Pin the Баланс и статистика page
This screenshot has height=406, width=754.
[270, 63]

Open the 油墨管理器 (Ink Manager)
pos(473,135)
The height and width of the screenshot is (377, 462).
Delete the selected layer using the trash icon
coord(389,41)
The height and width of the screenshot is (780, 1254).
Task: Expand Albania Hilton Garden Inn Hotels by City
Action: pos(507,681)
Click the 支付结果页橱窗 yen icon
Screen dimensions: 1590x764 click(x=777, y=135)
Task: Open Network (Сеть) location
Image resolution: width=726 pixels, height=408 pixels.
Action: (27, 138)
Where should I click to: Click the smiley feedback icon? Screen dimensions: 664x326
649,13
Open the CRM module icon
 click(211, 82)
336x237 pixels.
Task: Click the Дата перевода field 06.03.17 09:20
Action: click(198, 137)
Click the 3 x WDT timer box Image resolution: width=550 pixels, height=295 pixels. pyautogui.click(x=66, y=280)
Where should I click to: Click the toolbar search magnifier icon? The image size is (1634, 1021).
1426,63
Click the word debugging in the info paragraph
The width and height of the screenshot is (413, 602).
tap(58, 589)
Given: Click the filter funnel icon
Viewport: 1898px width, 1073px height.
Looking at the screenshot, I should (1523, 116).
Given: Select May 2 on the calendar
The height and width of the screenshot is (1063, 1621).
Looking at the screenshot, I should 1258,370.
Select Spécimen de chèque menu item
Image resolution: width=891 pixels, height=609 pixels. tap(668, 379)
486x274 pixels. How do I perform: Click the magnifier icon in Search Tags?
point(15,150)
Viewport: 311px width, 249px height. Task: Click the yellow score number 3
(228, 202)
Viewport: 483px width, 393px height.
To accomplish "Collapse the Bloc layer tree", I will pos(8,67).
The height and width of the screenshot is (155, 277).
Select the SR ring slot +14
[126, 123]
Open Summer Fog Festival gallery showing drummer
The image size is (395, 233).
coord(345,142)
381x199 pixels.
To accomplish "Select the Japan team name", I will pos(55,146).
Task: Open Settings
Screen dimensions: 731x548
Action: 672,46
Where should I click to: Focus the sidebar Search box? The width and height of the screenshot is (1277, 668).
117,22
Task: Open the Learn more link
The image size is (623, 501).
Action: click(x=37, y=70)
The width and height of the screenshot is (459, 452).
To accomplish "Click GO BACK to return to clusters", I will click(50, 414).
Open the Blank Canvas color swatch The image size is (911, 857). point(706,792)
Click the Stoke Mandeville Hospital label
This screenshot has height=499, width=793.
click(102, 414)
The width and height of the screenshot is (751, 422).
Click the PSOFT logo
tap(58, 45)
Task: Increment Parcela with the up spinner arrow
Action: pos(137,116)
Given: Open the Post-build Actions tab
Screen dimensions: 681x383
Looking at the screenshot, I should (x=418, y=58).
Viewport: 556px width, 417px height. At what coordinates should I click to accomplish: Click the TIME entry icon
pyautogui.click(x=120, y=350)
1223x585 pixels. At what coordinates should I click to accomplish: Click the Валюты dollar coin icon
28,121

::::::::::

**PROBLEM:** Turn the rows above into a numbered list, leaving out any blank lines.

**OUTPUT BELOW:**
1. Pin the Баланс и статистика page
2. This screenshot has height=406, width=754.
3. [270, 63]
4. Open the 油墨管理器 (Ink Manager)
5. pos(473,135)
6. The height and width of the screenshot is (377, 462).
7. Delete the selected layer using the trash icon
8. coord(389,41)
9. The height and width of the screenshot is (780, 1254).
10. Task: Expand Albania Hilton Garden Inn Hotels by City
11. Action: pos(507,681)
12. Click the 支付结果页橱窗 yen icon
13. Screen dimensions: 1590x764 click(x=777, y=135)
14. Task: Open Network (Сеть) location
15. Image resolution: width=726 pixels, height=408 pixels.
16. Action: (27, 138)
17. Where should I click to: Click the smiley feedback icon? Screen dimensions: 664x326
18. 649,13
19. Open the CRM module icon
20.  click(211, 82)
21. 336x237 pixels.
22. Task: Click the Дата перевода field 06.03.17 09:20
23. Action: click(198, 137)
24. Click the 3 x WDT timer box Image resolution: width=550 pixels, height=295 pixels. pyautogui.click(x=66, y=280)
25. Where should I click to: Click the toolbar search magnifier icon? The image size is (1634, 1021).
26. 1426,63
27. Click the word debugging in the info paragraph
28. The width and height of the screenshot is (413, 602).
29. tap(58, 589)
30. Given: Click the filter funnel icon
31. Viewport: 1898px width, 1073px height.
32. Looking at the screenshot, I should (1523, 116).
33. Given: Select May 2 on the calendar
34. The height and width of the screenshot is (1063, 1621).
35. Looking at the screenshot, I should 1258,370.
36. Select Spécimen de chèque menu item
37. Image resolution: width=891 pixels, height=609 pixels. tap(668, 379)
38. 486x274 pixels. How do I perform: Click the magnifier icon in Search Tags?
39. point(15,150)
40. Viewport: 311px width, 249px height. Task: Click the yellow score number 3
41. (228, 202)
42. Viewport: 483px width, 393px height.
43. To accomplish "Collapse the Bloc layer tree", I will pos(8,67).
44. The height and width of the screenshot is (155, 277).
45. Select the SR ring slot +14
46. [126, 123]
47. Open Summer Fog Festival gallery showing drummer
48. The image size is (395, 233).
49. coord(345,142)
50. 381x199 pixels.
51. To accomplish "Select the Japan team name", I will pos(55,146).
52. Task: Open Settings
53. Screen dimensions: 731x548
54. Action: 672,46
55. Where should I click to: Focus the sidebar Search box? The width and height of the screenshot is (1277, 668).
56. 117,22
57. Task: Open the Learn more link
58. The image size is (623, 501).
59. Action: click(x=37, y=70)
60. The width and height of the screenshot is (459, 452).
61. To accomplish "Click GO BACK to return to clusters", I will click(50, 414).
62. Open the Blank Canvas color swatch The image size is (911, 857). point(706,792)
63. Click the Stoke Mandeville Hospital label
64. This screenshot has height=499, width=793.
65. click(102, 414)
66. The width and height of the screenshot is (751, 422).
67. Click the PSOFT logo
68. tap(58, 45)
69. Task: Increment Parcela with the up spinner arrow
70. Action: pos(137,116)
71. Given: Open the Post-build Actions tab
72. Screen dimensions: 681x383
73. Looking at the screenshot, I should (x=418, y=58).
74. Viewport: 556px width, 417px height. At what coordinates should I click to accomplish: Click the TIME entry icon
75. pyautogui.click(x=120, y=350)
76. 1223x585 pixels. At what coordinates should I click to accomplish: Click the Валюты dollar coin icon
77. 28,121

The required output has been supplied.